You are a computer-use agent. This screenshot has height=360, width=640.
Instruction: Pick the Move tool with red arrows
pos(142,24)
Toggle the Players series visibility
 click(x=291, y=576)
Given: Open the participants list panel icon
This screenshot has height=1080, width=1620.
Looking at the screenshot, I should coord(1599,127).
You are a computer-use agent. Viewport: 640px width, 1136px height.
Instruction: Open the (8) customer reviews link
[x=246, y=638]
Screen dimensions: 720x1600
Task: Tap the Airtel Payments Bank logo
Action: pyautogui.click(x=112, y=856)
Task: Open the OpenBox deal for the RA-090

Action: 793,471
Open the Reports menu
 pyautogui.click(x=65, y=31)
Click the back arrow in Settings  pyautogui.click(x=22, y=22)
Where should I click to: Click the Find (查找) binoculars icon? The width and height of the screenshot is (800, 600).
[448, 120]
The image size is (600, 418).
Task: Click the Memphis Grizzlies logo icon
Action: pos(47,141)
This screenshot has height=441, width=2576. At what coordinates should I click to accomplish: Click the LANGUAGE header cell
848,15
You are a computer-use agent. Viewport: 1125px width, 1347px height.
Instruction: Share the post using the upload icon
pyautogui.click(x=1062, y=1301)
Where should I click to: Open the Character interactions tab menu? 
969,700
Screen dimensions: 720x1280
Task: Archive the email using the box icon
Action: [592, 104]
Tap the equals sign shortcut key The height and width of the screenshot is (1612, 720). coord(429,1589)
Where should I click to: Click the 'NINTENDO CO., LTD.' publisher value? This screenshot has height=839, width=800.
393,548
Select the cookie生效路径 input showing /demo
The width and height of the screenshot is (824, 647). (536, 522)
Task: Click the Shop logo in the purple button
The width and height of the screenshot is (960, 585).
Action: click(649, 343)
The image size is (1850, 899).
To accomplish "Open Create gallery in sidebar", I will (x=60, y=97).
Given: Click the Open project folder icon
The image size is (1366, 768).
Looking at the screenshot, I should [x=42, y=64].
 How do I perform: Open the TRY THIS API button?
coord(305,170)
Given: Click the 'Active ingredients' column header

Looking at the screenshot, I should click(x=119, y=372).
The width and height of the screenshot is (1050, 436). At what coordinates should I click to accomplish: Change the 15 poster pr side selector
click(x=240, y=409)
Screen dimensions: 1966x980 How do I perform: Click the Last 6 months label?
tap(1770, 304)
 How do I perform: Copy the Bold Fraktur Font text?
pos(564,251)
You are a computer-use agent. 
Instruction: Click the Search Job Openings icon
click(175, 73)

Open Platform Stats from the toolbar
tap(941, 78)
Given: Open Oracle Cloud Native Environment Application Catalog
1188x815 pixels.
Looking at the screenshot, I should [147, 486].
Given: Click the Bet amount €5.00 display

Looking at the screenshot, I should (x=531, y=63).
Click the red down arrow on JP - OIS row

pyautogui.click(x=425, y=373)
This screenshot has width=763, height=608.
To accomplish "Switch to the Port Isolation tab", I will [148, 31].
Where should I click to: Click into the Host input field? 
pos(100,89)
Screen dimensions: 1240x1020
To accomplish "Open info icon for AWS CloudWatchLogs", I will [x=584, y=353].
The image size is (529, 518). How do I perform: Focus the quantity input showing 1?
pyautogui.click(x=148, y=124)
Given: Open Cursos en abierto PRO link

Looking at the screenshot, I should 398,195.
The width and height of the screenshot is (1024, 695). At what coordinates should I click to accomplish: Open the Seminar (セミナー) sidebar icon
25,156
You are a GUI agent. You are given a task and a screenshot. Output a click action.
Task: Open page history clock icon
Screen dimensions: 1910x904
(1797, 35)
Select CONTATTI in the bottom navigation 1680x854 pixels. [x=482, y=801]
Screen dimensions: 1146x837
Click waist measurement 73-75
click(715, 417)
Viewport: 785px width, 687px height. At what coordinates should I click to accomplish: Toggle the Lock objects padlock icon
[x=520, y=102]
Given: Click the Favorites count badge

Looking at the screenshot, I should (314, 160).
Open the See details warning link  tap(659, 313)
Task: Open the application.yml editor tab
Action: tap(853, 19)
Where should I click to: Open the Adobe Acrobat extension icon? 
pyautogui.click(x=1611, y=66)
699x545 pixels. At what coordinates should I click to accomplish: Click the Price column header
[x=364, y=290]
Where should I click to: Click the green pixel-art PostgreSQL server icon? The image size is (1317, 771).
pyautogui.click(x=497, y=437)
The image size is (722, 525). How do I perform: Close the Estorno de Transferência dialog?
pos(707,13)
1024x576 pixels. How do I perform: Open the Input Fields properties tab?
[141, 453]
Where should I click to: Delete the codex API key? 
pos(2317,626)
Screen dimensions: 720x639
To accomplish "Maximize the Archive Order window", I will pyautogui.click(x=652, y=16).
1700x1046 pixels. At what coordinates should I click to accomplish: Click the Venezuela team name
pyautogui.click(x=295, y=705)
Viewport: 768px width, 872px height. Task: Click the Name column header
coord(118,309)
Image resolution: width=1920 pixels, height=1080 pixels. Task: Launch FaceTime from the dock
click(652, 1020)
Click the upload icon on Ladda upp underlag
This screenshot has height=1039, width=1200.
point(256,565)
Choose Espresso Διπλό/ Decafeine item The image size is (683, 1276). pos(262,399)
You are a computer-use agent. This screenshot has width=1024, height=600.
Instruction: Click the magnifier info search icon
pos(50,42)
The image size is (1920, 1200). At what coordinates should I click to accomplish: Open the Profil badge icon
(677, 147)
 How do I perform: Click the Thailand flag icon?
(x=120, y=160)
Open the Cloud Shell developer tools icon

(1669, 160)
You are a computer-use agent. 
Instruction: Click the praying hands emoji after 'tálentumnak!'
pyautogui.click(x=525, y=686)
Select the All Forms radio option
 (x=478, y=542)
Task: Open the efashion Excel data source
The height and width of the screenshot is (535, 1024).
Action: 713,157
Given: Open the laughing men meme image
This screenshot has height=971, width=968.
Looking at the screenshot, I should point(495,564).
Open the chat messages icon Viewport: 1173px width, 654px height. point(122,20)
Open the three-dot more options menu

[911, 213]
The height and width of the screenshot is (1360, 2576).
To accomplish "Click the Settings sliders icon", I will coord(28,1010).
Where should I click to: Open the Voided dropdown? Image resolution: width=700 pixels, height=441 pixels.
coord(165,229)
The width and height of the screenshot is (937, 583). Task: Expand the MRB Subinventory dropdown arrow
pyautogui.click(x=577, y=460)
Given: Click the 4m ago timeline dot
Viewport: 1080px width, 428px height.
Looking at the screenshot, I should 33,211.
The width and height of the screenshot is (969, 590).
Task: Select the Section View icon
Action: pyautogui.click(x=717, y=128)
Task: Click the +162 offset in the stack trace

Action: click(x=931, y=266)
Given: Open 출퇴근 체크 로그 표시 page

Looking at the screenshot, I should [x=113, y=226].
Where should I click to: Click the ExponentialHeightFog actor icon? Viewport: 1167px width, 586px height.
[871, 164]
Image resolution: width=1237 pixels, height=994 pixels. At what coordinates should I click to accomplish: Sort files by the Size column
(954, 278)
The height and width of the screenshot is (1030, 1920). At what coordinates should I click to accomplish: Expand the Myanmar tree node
○ ○ ○ ○ ○ ○ ○
* [ACTIVITY] The data above should be returned in full, exactly as written.

* [YOUR SOLUTION]
You are a computer-use agent. This screenshot has height=360, width=640.
Instruction: Pick the Move tool with red arrows
pos(142,24)
Toggle the Players series visibility
 click(x=291, y=576)
Given: Open the participants list panel icon
This screenshot has height=1080, width=1620.
Looking at the screenshot, I should coord(1599,127).
You are a computer-use agent. Viewport: 640px width, 1136px height.
Instruction: Open the (8) customer reviews link
[x=246, y=638]
Screen dimensions: 720x1600
Task: Tap the Airtel Payments Bank logo
Action: pyautogui.click(x=112, y=856)
Task: Open the OpenBox deal for the RA-090

Action: 793,471
Open the Reports menu
 pyautogui.click(x=65, y=31)
Click the back arrow in Settings  pyautogui.click(x=22, y=22)
Where should I click to: Click the Find (查找) binoculars icon? The width and height of the screenshot is (800, 600).
[448, 120]
The image size is (600, 418).
Task: Click the Memphis Grizzlies logo icon
Action: pos(47,141)
This screenshot has height=441, width=2576. At what coordinates should I click to accomplish: Click the LANGUAGE header cell
848,15
You are a computer-use agent. Viewport: 1125px width, 1347px height.
Instruction: Share the post using the upload icon
pyautogui.click(x=1062, y=1301)
Where should I click to: Open the Character interactions tab menu? 
969,700
Screen dimensions: 720x1280
Task: Archive the email using the box icon
Action: [592, 104]
Tap the equals sign shortcut key The height and width of the screenshot is (1612, 720). coord(429,1589)
Where should I click to: Click the 'NINTENDO CO., LTD.' publisher value? This screenshot has height=839, width=800.
393,548
Select the cookie生效路径 input showing /demo
The width and height of the screenshot is (824, 647). (536, 522)
Task: Click the Shop logo in the purple button
The width and height of the screenshot is (960, 585).
Action: click(649, 343)
The image size is (1850, 899).
To accomplish "Open Create gallery in sidebar", I will (x=60, y=97).
Given: Click the Open project folder icon
The image size is (1366, 768).
Looking at the screenshot, I should [x=42, y=64].
 How do I perform: Open the TRY THIS API button?
coord(305,170)
Given: Click the 'Active ingredients' column header

Looking at the screenshot, I should click(x=119, y=372).
The width and height of the screenshot is (1050, 436). At what coordinates should I click to accomplish: Change the 15 poster pr side selector
click(x=240, y=409)
Screen dimensions: 1966x980 How do I perform: Click the Last 6 months label?
tap(1770, 304)
 How do I perform: Copy the Bold Fraktur Font text?
pos(564,251)
You are a computer-use agent. 
Instruction: Click the Search Job Openings icon
click(175, 73)

Open Platform Stats from the toolbar
tap(941, 78)
Given: Open Oracle Cloud Native Environment Application Catalog
1188x815 pixels.
Looking at the screenshot, I should [147, 486].
Given: Click the Bet amount €5.00 display

Looking at the screenshot, I should (x=531, y=63).
Click the red down arrow on JP - OIS row

pyautogui.click(x=425, y=373)
This screenshot has width=763, height=608.
To accomplish "Switch to the Port Isolation tab", I will [148, 31].
Where should I click to: Click into the Host input field? 
pos(100,89)
Screen dimensions: 1240x1020
To accomplish "Open info icon for AWS CloudWatchLogs", I will [x=584, y=353].
The image size is (529, 518). How do I perform: Focus the quantity input showing 1?
pyautogui.click(x=148, y=124)
Given: Open Cursos en abierto PRO link

Looking at the screenshot, I should 398,195.
The width and height of the screenshot is (1024, 695). At what coordinates should I click to accomplish: Open the Seminar (セミナー) sidebar icon
25,156
You are a GUI agent. You are given a task and a screenshot. Output a click action.
Task: Open page history clock icon
Screen dimensions: 1910x904
(1797, 35)
Select CONTATTI in the bottom navigation 1680x854 pixels. [x=482, y=801]
Screen dimensions: 1146x837
Click waist measurement 73-75
click(715, 417)
Viewport: 785px width, 687px height. At what coordinates should I click to accomplish: Toggle the Lock objects padlock icon
[x=520, y=102]
Given: Click the Favorites count badge

Looking at the screenshot, I should (314, 160).
Open the See details warning link  tap(659, 313)
Task: Open the application.yml editor tab
Action: tap(853, 19)
Where should I click to: Open the Adobe Acrobat extension icon? 
pyautogui.click(x=1611, y=66)
699x545 pixels. At what coordinates should I click to accomplish: Click the Price column header
[x=364, y=290]
Where should I click to: Click the green pixel-art PostgreSQL server icon? The image size is (1317, 771).
pyautogui.click(x=497, y=437)
The image size is (722, 525). How do I perform: Close the Estorno de Transferência dialog?
pos(707,13)
1024x576 pixels. How do I perform: Open the Input Fields properties tab?
[141, 453]
Where should I click to: Delete the codex API key? 
pos(2317,626)
Screen dimensions: 720x639
To accomplish "Maximize the Archive Order window", I will pyautogui.click(x=652, y=16).
1700x1046 pixels. At what coordinates should I click to accomplish: Click the Venezuela team name
pyautogui.click(x=295, y=705)
Viewport: 768px width, 872px height. Task: Click the Name column header
coord(118,309)
Image resolution: width=1920 pixels, height=1080 pixels. Task: Launch FaceTime from the dock
click(652, 1020)
Click the upload icon on Ladda upp underlag
This screenshot has height=1039, width=1200.
point(256,565)
Choose Espresso Διπλό/ Decafeine item The image size is (683, 1276). pos(262,399)
You are a computer-use agent. This screenshot has width=1024, height=600.
Instruction: Click the magnifier info search icon
pos(50,42)
The image size is (1920, 1200). At what coordinates should I click to accomplish: Open the Profil badge icon
(677, 147)
 How do I perform: Click the Thailand flag icon?
(x=120, y=160)
Open the Cloud Shell developer tools icon

(1669, 160)
You are a computer-use agent. 
Instruction: Click the praying hands emoji after 'tálentumnak!'
pyautogui.click(x=525, y=686)
Select the All Forms radio option
 (x=478, y=542)
Task: Open the efashion Excel data source
The height and width of the screenshot is (535, 1024).
Action: 713,157
Given: Open the laughing men meme image
This screenshot has height=971, width=968.
Looking at the screenshot, I should point(495,564).
Open the chat messages icon Viewport: 1173px width, 654px height. point(122,20)
Open the three-dot more options menu

[911, 213]
The height and width of the screenshot is (1360, 2576).
To accomplish "Click the Settings sliders icon", I will coord(28,1010).
Where should I click to: Open the Voided dropdown? Image resolution: width=700 pixels, height=441 pixels.
coord(165,229)
The width and height of the screenshot is (937, 583). Task: Expand the MRB Subinventory dropdown arrow
pyautogui.click(x=577, y=460)
Given: Click the 4m ago timeline dot
Viewport: 1080px width, 428px height.
Looking at the screenshot, I should 33,211.
The width and height of the screenshot is (969, 590).
Task: Select the Section View icon
Action: pyautogui.click(x=717, y=128)
Task: Click the +162 offset in the stack trace

Action: click(x=931, y=266)
Given: Open 출퇴근 체크 로그 표시 page

Looking at the screenshot, I should [x=113, y=226].
Where should I click to: Click the ExponentialHeightFog actor icon? Viewport: 1167px width, 586px height.
[871, 164]
Image resolution: width=1237 pixels, height=994 pixels. At what coordinates should I click to accomplish: Sort files by the Size column
(954, 278)
The height and width of the screenshot is (1030, 1920). At what coordinates should I click to accomplish: Expand the Myanmar tree node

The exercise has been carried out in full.